* **Work required**:
If an entry holds a picture, leave the picture out and copy the rest exactly.

* **The data**:
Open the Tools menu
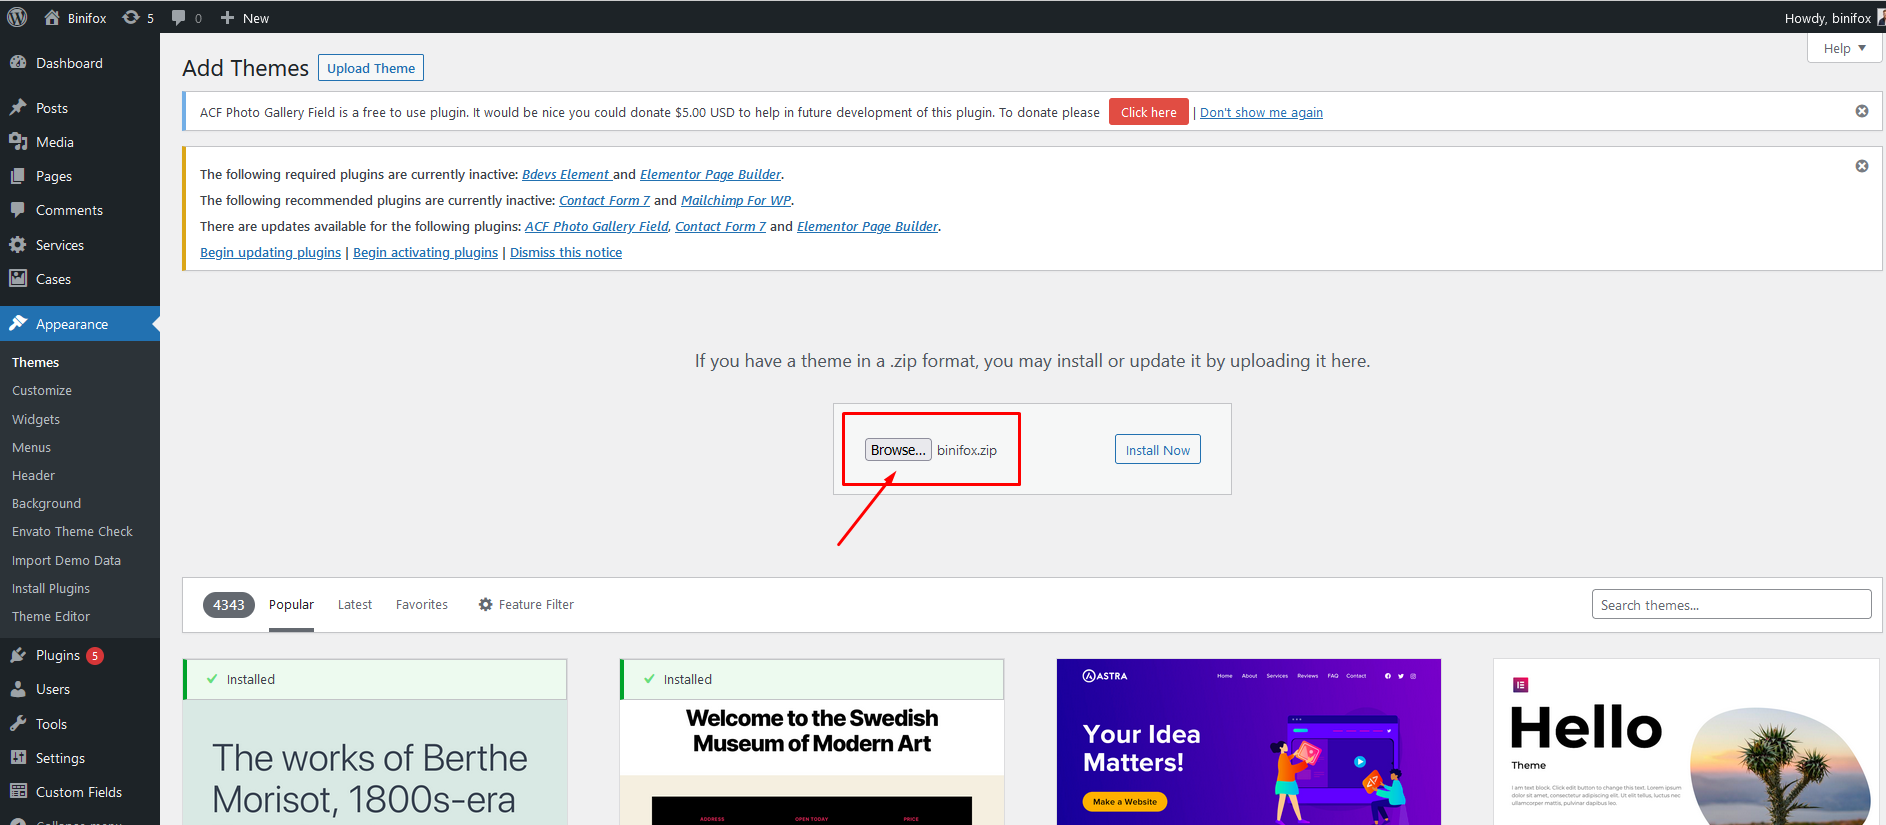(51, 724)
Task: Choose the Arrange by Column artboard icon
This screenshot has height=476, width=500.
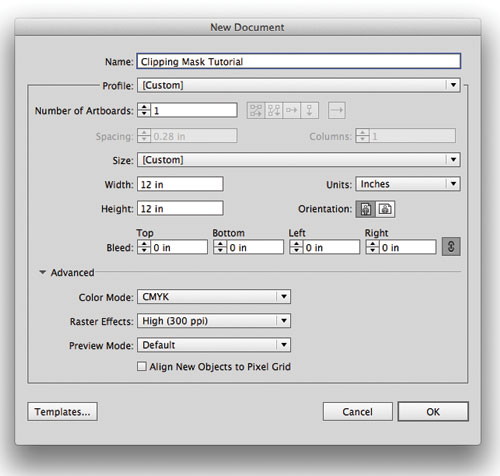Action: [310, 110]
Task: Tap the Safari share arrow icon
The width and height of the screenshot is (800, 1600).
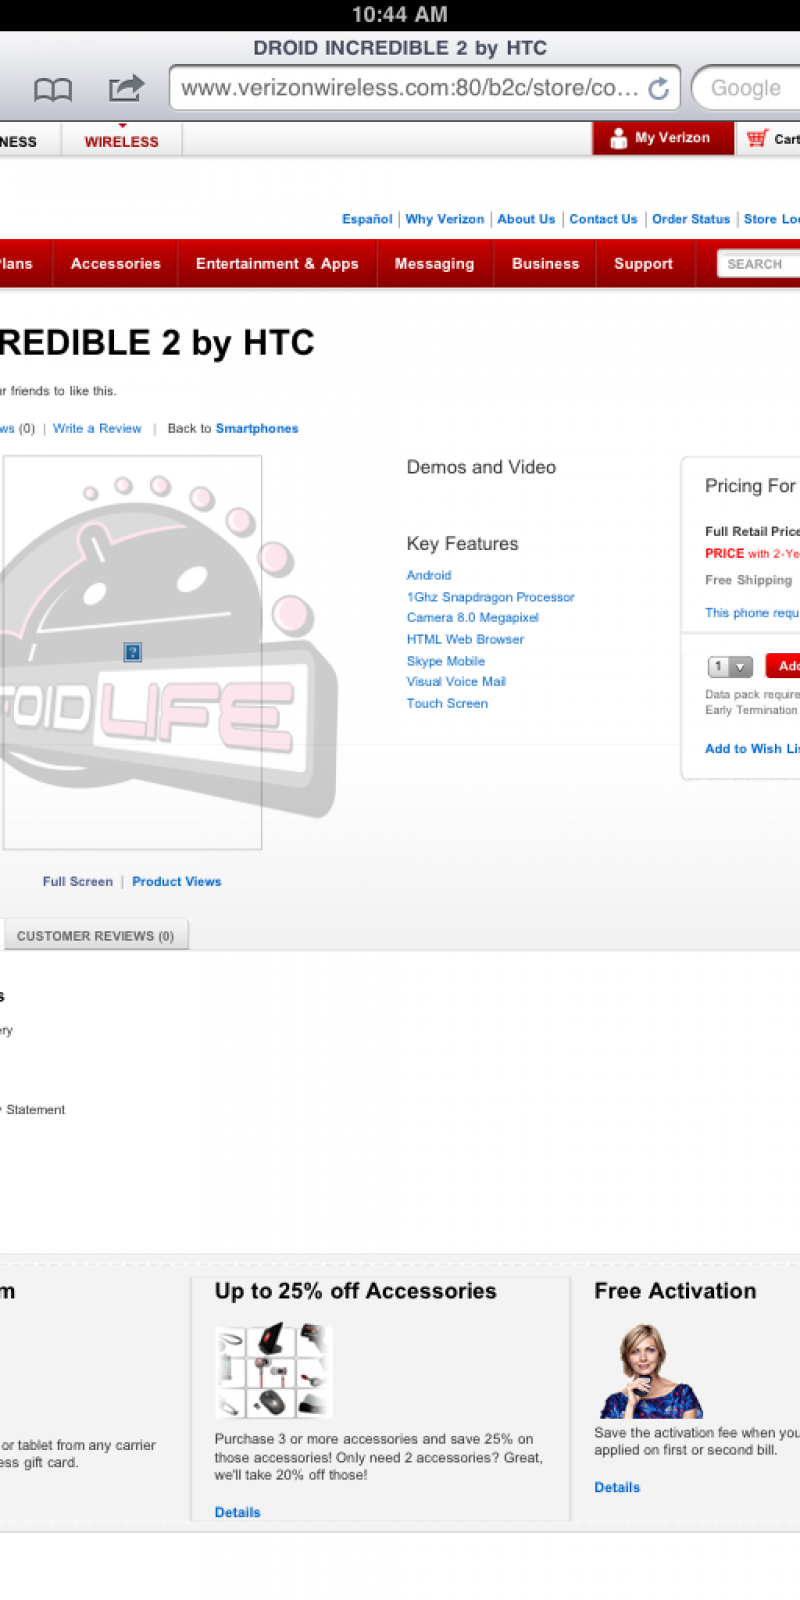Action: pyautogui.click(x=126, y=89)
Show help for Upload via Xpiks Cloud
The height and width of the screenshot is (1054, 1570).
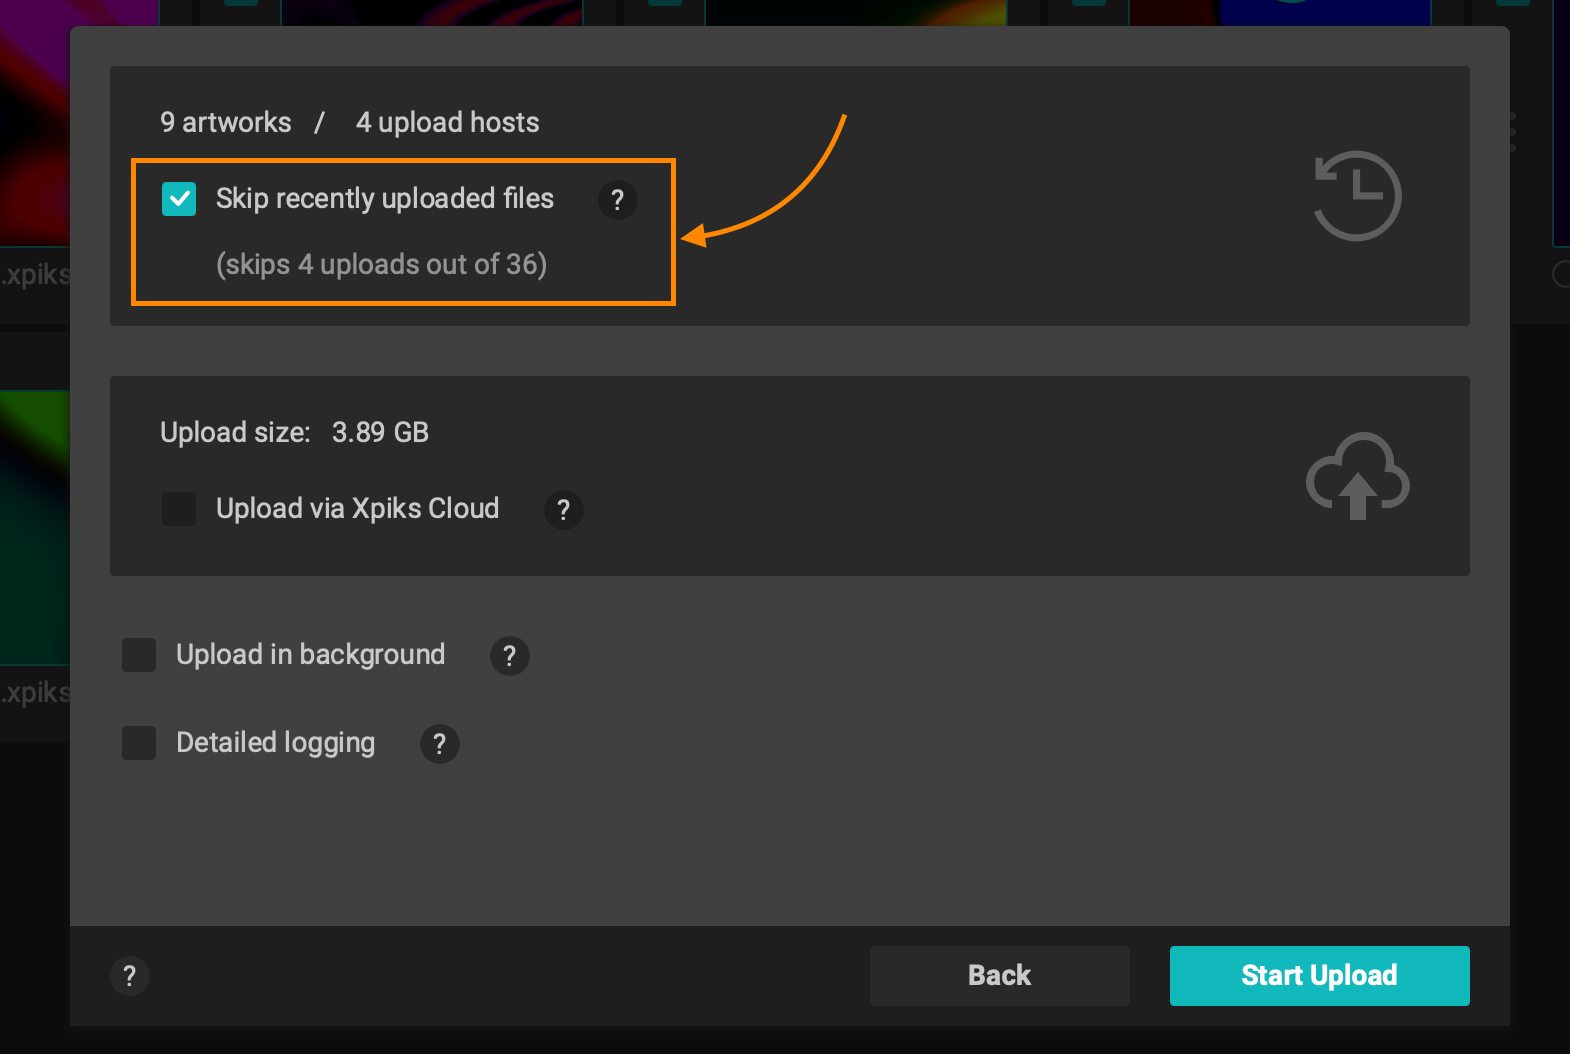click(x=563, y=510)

* **Solution for this task**:
Open the Tools menu
(51, 724)
Task: Choose the Arrange by Column artboard icon
This screenshot has height=476, width=500.
Action: [310, 110]
Task: Tap the Safari share arrow icon
The width and height of the screenshot is (800, 1600).
Action: pyautogui.click(x=126, y=89)
Show help for Upload via Xpiks Cloud
The height and width of the screenshot is (1054, 1570).
click(x=563, y=510)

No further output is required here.